Un dernier indicateur que j'utilise systématiquement : la cohérence temporelle des logs. Si les logs d'une appliance présentent des gaps temporels — des périodes de plusieurs heures sans aucun log — c'est souvent le signe que les logs ont été effacés ou que le service de journalisation a été arrêté temporairement par l'attaquant. Comparer la densité de logs jour par jour et alerter sur toute chute significative est une détection simple et efficace.

Mon avis d'expert

Les attaques LotL sur infrastructure réseau sont la technique que je vois le plus progresser en 2026, et celle pour laquelle la plupart des organisations sont le moins préparées. Ce n'est pas un problème de budget ou d'outils — les informations et les contrôles nécessaires sont disponibles. C'est un problème de priorité et d'organisation : tant que les appliances réseau resteront sous la responsabilité exclusive des équipes infrastructure sans implication des équipes sécurité dans leur surveillance, elles resteront l'angle mort préféré des attaquants avancés. Sandworm et les APT chinois l'ont bien compris.
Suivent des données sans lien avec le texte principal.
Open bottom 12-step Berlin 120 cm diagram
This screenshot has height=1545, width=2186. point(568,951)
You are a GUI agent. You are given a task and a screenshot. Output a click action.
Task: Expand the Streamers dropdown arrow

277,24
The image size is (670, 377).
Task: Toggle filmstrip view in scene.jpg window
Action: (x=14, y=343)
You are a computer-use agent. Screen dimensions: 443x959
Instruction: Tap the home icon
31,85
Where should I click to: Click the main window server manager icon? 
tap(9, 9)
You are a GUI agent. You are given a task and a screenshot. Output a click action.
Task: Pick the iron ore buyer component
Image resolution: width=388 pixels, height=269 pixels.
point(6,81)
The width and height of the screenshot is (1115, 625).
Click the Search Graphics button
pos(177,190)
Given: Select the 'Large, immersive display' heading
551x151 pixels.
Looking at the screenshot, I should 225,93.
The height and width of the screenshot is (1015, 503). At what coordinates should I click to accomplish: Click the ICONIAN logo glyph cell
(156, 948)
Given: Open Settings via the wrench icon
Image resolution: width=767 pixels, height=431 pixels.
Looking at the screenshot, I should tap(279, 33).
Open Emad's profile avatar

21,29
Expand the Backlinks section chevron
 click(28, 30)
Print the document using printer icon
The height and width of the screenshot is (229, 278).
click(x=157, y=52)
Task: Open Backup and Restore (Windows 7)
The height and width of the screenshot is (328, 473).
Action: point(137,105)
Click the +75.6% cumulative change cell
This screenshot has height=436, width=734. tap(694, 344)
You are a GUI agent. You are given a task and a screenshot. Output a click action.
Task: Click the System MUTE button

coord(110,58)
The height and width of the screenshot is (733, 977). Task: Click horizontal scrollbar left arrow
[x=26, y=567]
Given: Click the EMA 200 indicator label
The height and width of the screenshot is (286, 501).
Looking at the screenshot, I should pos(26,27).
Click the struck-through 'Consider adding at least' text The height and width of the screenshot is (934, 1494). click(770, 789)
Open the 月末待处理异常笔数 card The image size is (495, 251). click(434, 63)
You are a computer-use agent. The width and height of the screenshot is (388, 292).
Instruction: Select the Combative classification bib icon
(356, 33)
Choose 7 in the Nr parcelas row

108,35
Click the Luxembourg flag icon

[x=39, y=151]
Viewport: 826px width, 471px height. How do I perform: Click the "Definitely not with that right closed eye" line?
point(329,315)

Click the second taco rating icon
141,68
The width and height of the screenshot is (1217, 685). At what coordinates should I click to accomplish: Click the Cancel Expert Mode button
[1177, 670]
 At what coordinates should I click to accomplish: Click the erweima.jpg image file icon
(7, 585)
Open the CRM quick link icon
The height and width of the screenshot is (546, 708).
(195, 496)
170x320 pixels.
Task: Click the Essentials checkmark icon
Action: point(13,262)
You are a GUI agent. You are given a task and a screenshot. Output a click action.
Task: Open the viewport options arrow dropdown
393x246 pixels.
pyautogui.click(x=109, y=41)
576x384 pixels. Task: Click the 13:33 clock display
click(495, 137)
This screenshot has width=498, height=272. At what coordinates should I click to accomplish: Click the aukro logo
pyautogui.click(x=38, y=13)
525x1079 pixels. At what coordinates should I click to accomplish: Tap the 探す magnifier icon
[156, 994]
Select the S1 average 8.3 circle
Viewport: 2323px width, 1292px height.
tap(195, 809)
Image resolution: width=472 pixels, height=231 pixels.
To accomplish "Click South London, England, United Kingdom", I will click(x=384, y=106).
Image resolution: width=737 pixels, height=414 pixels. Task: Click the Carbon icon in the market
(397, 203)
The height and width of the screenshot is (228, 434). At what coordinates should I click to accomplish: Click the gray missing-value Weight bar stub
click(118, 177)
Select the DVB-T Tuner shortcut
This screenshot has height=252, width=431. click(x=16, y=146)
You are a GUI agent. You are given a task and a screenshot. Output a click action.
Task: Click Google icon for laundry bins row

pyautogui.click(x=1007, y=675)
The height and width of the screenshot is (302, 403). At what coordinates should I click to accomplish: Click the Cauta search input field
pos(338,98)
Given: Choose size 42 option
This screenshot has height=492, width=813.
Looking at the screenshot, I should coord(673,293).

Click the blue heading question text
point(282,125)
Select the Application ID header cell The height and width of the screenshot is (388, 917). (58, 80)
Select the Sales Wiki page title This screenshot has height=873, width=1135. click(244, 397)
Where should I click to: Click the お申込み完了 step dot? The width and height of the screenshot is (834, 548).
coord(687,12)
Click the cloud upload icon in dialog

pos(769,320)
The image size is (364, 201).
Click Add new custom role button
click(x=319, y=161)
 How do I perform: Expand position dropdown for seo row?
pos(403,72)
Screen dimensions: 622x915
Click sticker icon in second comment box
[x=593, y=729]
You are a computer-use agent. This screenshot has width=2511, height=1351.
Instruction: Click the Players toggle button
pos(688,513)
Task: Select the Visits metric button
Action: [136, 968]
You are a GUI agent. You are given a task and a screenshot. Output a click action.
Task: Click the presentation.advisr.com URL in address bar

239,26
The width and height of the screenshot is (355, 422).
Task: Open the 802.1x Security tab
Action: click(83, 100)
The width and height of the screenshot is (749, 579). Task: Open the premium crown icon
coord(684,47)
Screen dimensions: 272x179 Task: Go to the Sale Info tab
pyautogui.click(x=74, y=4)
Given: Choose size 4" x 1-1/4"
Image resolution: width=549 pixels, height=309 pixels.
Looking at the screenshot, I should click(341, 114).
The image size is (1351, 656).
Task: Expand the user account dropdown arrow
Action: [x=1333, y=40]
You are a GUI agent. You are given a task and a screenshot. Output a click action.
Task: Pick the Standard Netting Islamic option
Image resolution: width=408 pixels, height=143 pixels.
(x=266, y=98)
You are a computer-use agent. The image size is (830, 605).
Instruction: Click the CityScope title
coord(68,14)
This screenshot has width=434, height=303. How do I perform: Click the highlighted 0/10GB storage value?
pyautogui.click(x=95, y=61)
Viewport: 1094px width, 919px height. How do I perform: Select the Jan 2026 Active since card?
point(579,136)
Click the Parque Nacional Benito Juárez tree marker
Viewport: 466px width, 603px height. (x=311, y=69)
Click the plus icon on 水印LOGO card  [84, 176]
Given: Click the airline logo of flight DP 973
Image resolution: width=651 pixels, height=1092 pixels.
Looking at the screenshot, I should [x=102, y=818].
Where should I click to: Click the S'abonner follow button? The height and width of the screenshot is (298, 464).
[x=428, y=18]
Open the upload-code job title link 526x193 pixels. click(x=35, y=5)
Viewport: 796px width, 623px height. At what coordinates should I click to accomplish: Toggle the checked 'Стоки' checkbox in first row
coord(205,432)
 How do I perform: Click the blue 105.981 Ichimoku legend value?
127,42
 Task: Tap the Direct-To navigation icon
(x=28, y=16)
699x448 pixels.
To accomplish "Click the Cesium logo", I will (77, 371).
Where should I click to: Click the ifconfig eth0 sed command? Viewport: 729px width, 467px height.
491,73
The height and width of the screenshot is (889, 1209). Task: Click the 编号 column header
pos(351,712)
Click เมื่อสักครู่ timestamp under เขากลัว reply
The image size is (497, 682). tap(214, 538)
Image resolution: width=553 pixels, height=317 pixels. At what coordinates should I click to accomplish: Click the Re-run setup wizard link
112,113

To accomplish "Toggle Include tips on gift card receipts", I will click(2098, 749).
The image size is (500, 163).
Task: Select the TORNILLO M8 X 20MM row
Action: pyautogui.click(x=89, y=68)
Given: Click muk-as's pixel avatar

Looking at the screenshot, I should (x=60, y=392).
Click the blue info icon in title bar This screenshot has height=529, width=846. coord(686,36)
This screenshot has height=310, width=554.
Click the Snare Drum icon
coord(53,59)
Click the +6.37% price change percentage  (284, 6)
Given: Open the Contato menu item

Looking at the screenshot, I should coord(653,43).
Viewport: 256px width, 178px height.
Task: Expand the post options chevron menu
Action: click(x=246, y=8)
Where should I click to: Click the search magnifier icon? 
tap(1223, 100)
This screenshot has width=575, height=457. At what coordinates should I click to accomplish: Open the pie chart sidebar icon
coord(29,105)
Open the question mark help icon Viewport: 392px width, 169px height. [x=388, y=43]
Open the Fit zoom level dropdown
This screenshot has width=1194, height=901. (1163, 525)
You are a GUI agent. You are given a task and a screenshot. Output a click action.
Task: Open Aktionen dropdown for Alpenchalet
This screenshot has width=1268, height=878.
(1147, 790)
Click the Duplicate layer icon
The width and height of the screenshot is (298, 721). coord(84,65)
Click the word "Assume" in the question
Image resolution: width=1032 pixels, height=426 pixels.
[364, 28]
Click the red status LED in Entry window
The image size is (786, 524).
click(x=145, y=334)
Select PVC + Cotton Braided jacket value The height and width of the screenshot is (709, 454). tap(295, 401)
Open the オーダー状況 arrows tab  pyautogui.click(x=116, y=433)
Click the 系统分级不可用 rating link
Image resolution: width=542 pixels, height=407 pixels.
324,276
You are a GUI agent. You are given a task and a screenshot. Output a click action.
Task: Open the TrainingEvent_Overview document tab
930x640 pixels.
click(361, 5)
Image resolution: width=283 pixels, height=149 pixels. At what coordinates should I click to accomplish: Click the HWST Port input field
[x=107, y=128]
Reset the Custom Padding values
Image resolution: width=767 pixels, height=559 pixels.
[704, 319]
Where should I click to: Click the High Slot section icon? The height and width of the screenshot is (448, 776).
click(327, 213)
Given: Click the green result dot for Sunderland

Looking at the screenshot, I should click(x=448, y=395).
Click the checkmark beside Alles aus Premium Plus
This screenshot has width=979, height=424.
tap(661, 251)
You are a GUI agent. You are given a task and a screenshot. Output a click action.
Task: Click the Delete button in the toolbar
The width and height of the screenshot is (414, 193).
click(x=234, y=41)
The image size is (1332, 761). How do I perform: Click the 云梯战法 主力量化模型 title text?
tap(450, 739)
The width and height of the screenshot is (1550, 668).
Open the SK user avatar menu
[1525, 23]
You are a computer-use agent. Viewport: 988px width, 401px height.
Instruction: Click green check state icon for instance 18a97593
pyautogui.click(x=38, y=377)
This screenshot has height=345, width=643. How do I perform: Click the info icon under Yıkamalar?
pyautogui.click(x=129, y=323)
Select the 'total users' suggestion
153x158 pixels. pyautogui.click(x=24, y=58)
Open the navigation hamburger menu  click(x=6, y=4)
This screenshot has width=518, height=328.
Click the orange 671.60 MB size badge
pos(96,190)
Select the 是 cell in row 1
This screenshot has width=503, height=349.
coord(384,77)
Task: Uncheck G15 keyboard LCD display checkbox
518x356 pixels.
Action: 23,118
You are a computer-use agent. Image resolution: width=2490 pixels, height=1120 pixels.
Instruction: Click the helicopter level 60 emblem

La question est : vos équipes l'ont-elles compris aussi ?

Conclusion

Les incidents de cette semaine — Cisco FMC exploité par Sandworm et Qilin, VMware vCenter ciblé par un APT chinois ayant compromis 361 organisations dans 47 pays — illustrent une tendance de fond : les appliances réseau sont devenues la cible de prédilection des attaquants avancés précisément parce qu'elles sont mal surveillées. Le LotL sur ces plateformes n'est pas une technique de niche réservée aux APT les plus sophistiqués — c'est une approche reproductible, documentée, et de plus en plus utilisée par des groupes ransomware opportunistes.

La réponse défensive n'est pas mystérieuse : segmentation de gestion, intégrité des fichiers système, journalisation enrichie des actions administratives, réduction du périmètre des comptes de service. Ces contrôles sont implémentables sans budget exceptionnel. Ce qu'ils requièrent, c'est une décision organisationnelle : intégrer les appliances réseau dans le périmètre de surveillance de sécurité, au même titre que les serveurs et les postes de travail. En 2026, continuer à les laisser hors périmètre, c'est offrir aux attaquants un accès non surveillé au plan de contrôle de toute l'infrastructure.